Hi! I’m Taylor. I remember when I was young, about eight or nine, when I first realized what stories were, what books were. In fourth grade, we had an assignment to write a “book”. The teacher had made up small ones for us to write in. We had to fill up the pages as best we could, even if that meant drawing pictures. I was the only student who filled the little book with words. Mine was also the only one the teacher read aloud to the class. She told me I had a tremendous talent and she hoped to see me on bookshelves someday.
I started writing fan fiction of my favorite cartoons where I was a hero alongside the other characters. Even my essay assignments became a fun challenge for me. I wanted to make sure my essays stood out. I ignored the normal setups and put more thought into the wording than the actual assignment.
Reading became a more prominent part of my life when I was twelve. I started reading the Harry Potter series. Laying in bed all day reading, lost in a new world, I knew what I wanted to do the rest of my life. Read and write.
I stopped writing when I graduated high school and went to work full time. It didn’t seem like writing would ever get me anywhere, much less pay my bills or feed my son. I wrote here and there but nothing stuck. I tried journaling when my depression started getting worse.
I tried reading again, too. I read some old favorites at first, then new books by favorite authors. I decided to check out new genres. I’m not sure what genre I looked up, but one name stuck out. Charles Bukowski. I had heard the name a few times. I decided to look him up. I was blown away. He was raw, simple, and direct. I found some audiobooks on YouTube and binge listened for over a month.
Bukowski was the spark that restarted my fire. I had to write again. My heart was pounding in pentameter, my veins flowed with ink, my hand couldn’t keep up with my mind. I wrote several poems and nearly 40,000 words of a novel. It’s a stalled project, but I may revisit it one day. I have a dream that my writing will one day get to the point I no longer have a “regular job” and I can call myself an author with pride.
Soon after I decided to start sharing my work on a new Instagram account. I was shocked that people actually started to like and commented on my pieces. Even more so shocked that they started following me. Those likes, comments, and followers are what help keep up the drive for me to write. I have written more these past few months than I have in my entire laugh and I am LOVING it. I have a dream that my writing will one day get to the point I no longer have a “regular job” and I can call myself an author with pride. To all of my followers, and my new, closer friends, I thank you all! And a special thank you to Michelle Raab for featuring me in this long winded post!
I haven’t released a book yet. My plan is to finish my first one by Halloween and have it out by Christmas. I’ve also considered releasing a chapbook of my Instagram poetry beforehand just to get a feel of the process.
My current working title is “The Necromancer’s Ball.” It’s a dark fantasy with a side of romance and a generous sprinkling (The cap fell off the shaker) of horror.
I had an idea for a book about a Goth girl/witch who sneaks out one night to practice necromancer. Instead of raising a corpse, she awakens a vampire who had gone underground in the 90s to escape the quickly changing world.

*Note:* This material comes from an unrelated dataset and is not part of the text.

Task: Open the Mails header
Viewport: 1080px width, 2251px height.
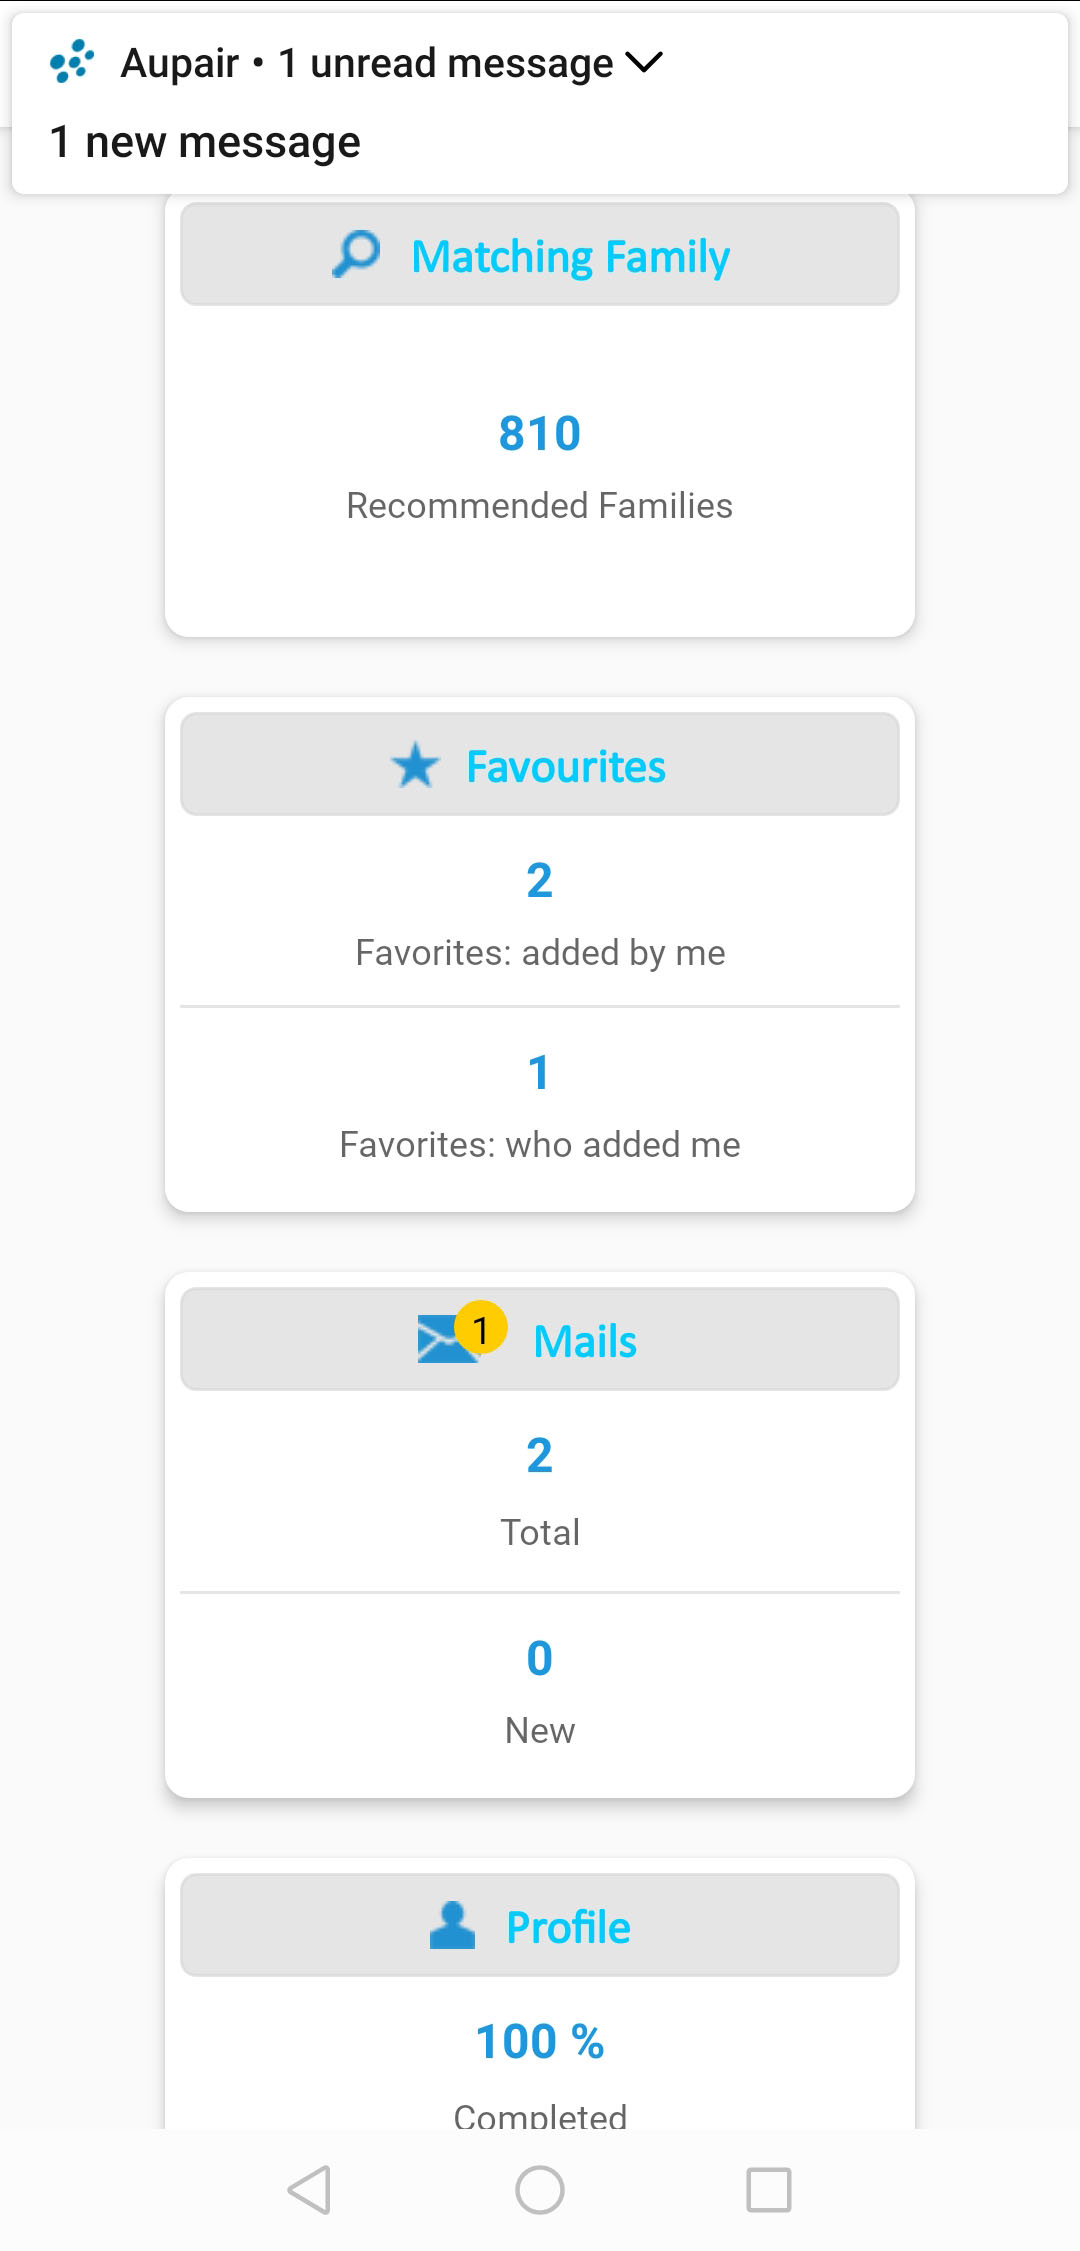Action: tap(585, 1341)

The first chapter or so sat in my Google docs for a long time. When I started my Instagram account for my poetry, I decided to write a sonnet based on the first chapter. My followers enjoyed it and I decided to work on it further. A thought struck me. What if I wrote it into a series of sonnets? Could I do that? Has it been done before? Is that Shakespeare and Poe encouraging me from their graves? Am I going to finish this article in questions?
I’ve decided to go with Indie publishing. Traditional publishing will get you a bigger audience. It will help you with editing, marketing, and get your book worldwide if it’s good enough. That all sounds great. Live the dream to the fullest. Get on all the best sellers list. Maybe sell the movie rights for a million bucks. What’s the catch? You have to be accepted by an agent, then a publisher. Two years later your book may make it to shelves if it’s still in the mainstream flow. Remember when Harry Potter went big? EVERYBODY wrote their own discarding/paranormal school novels/series. Remember when Twilight went big? EVERYBODY had a vampire/werewolf romance to sell. Remember when The Walking Dead went big? EVERYBODY had a zombie story to shove down your throat. Horror is the genre I’ve loved since I was too young to read. What happens when those fads die? Nobody in the mainstream writes them, unless they had a name before the far. Stephen King had a few of those stories before Twilight was even a rough draft. By becoming an indie author, I may never reach Stephen King or Anne Rice status. But my work will find the people that will love it. It will be because I wrote my words as I wanted them, as I saw them. As I felt them. Not because the mainstream was fanning for it.